• [Exercise instructions] Restate the lines word for word, from the first line of the records through the line containing "サイトマップ (159, 2075)". Leave out the pictures and anything after that line.

Extracted records

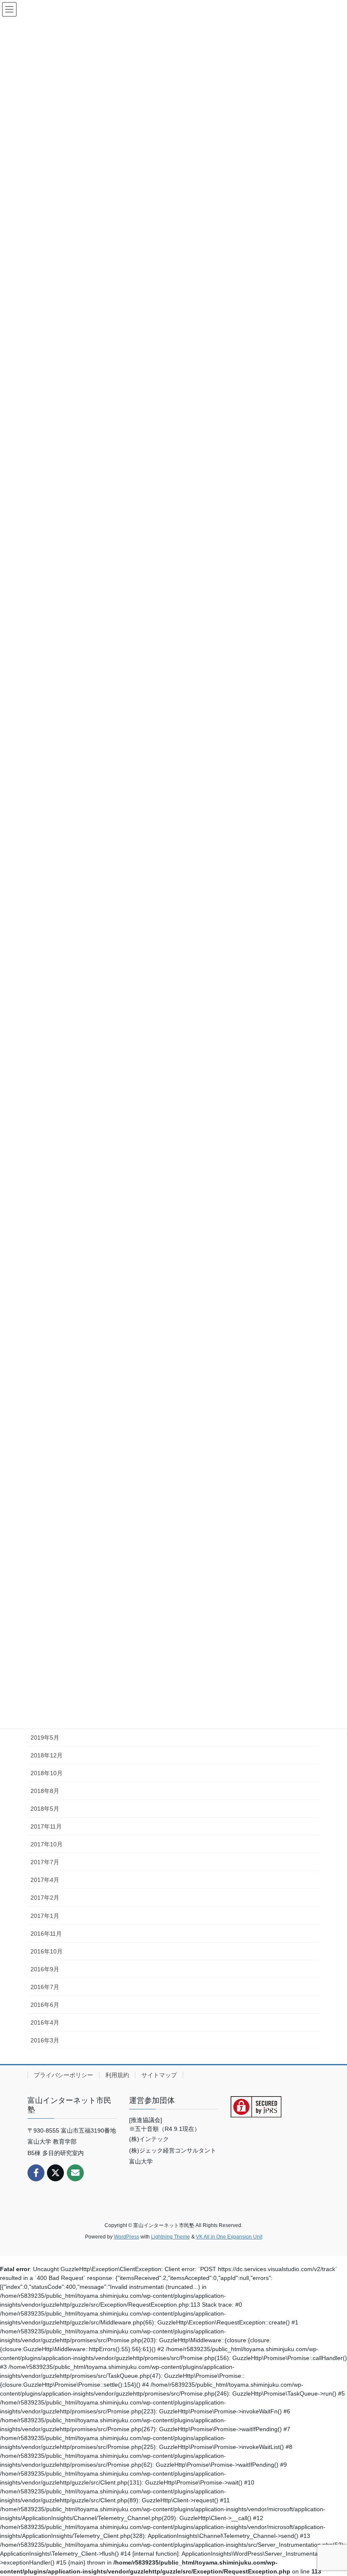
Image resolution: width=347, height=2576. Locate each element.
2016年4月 (44, 2022)
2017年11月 (46, 1826)
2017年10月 (46, 1844)
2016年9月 (44, 1969)
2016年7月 (44, 1987)
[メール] (75, 2172)
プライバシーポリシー (63, 2075)
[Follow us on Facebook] (36, 2172)
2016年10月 (46, 1951)
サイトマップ (159, 2075)
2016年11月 (46, 1933)
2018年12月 (46, 1755)
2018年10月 (46, 1773)
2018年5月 (44, 1808)
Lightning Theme (170, 2237)
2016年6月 (44, 2004)
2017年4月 (44, 1879)
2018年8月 (44, 1790)
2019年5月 (44, 1737)
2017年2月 (44, 1897)
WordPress (126, 2237)
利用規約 (117, 2075)
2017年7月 (44, 1862)
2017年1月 (44, 1915)
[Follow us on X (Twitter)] (55, 2172)
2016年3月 (44, 2040)
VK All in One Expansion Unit (229, 2237)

• [Response to this exercise]
Image resolution: width=347, height=2576. Locate each element.
2016年4月 (44, 2022)
2017年11月 (46, 1826)
2017年10月 (46, 1844)
2016年9月 (44, 1969)
2016年7月 (44, 1987)
[メール] (75, 2172)
プライバシーポリシー (63, 2075)
[Follow us on Facebook] (36, 2172)
2016年10月 (46, 1951)
サイトマップ (159, 2075)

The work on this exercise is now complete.